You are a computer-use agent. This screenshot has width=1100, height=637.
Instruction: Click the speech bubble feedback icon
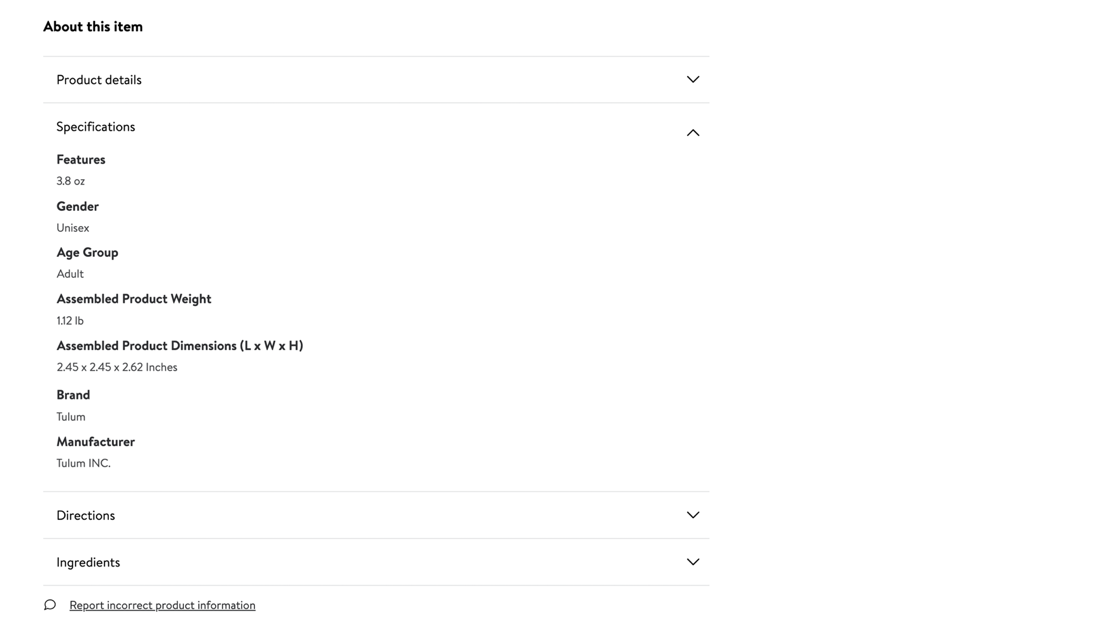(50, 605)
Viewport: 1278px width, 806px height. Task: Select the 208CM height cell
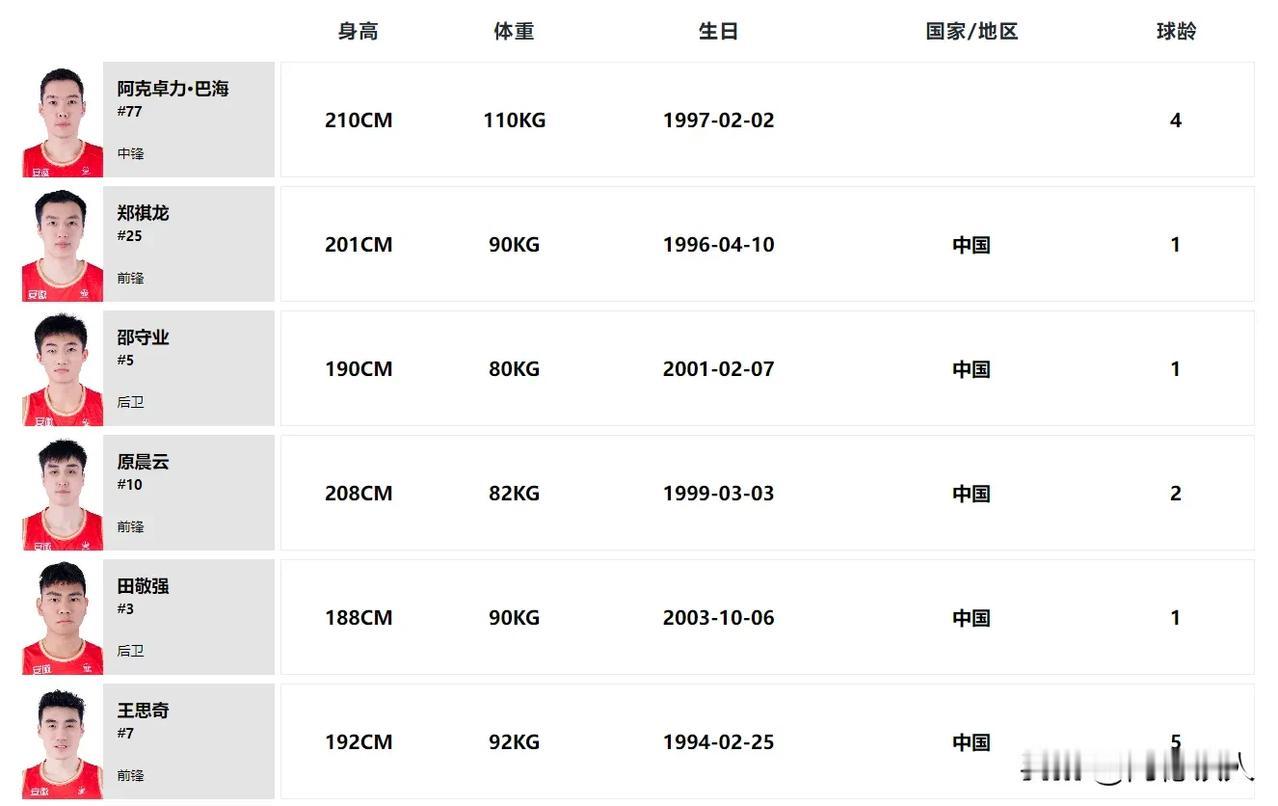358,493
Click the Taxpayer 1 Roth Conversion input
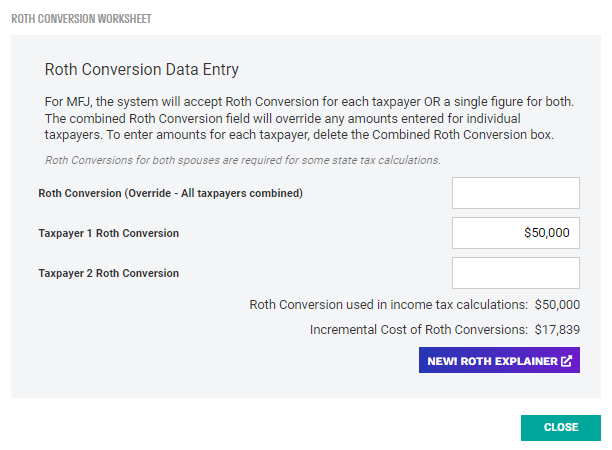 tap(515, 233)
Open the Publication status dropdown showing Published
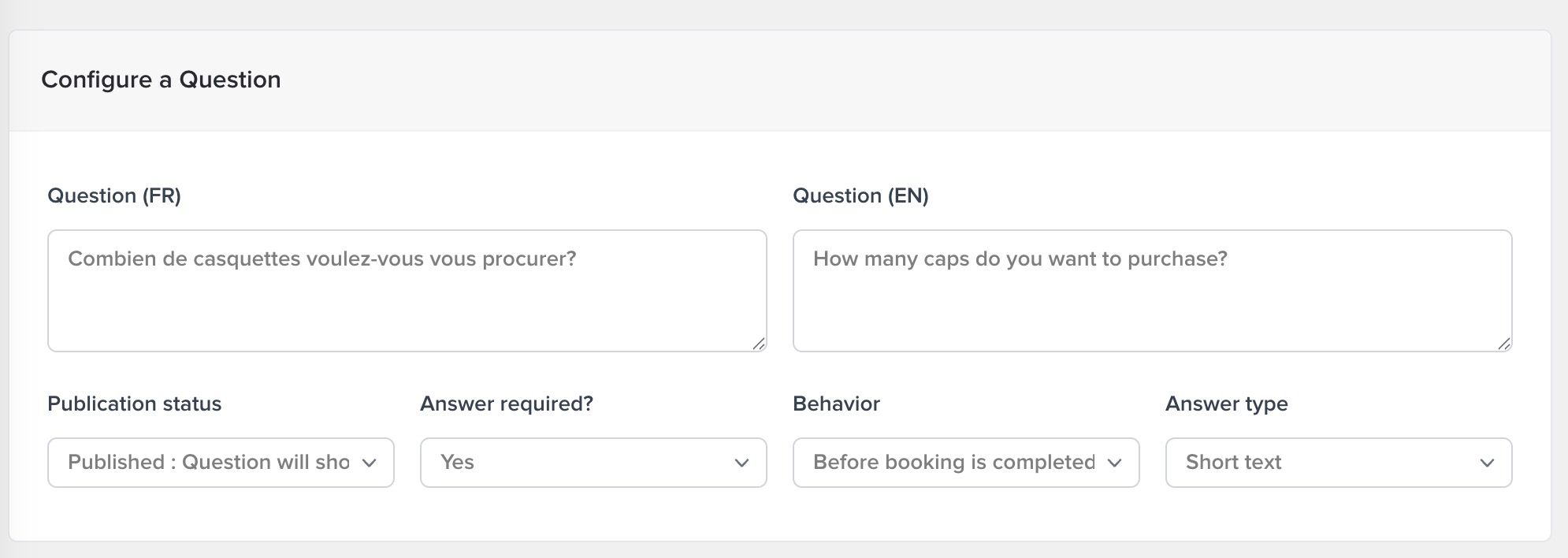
● ● ● ● ●
All lines from the line containing "Click the Taxpayer 1 Roth Conversion input" through the end of the listing above are to be given again exactly; pictures are not part of the copy.

* Answer section:
Click the Taxpayer 1 Roth Conversion input
 tap(515, 233)
Open the Publication status dropdown showing Published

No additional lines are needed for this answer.